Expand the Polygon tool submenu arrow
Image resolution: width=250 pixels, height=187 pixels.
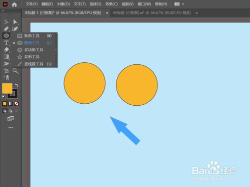[x=56, y=50]
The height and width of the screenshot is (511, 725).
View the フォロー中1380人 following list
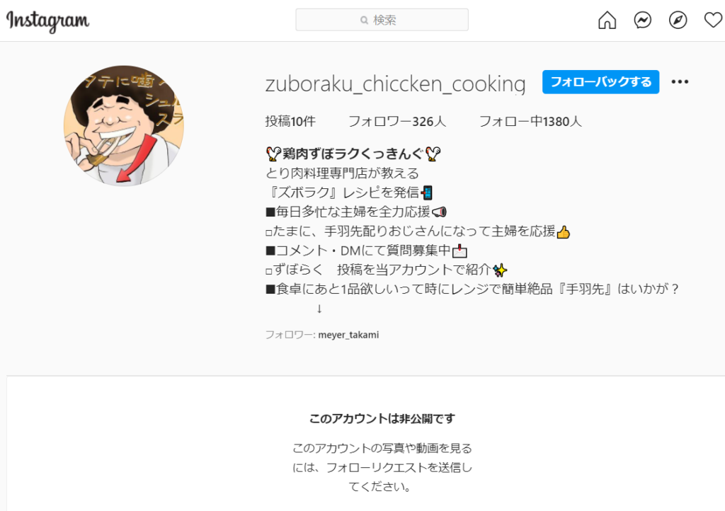(x=530, y=122)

************

Output the entries above exactly, without their pictures.

- [YOUR RESPONSE]
Expand the Polygon tool submenu arrow
Image resolution: width=250 pixels, height=187 pixels.
[x=56, y=50]
The height and width of the screenshot is (511, 725).
View the フォロー中1380人 following list
(x=530, y=122)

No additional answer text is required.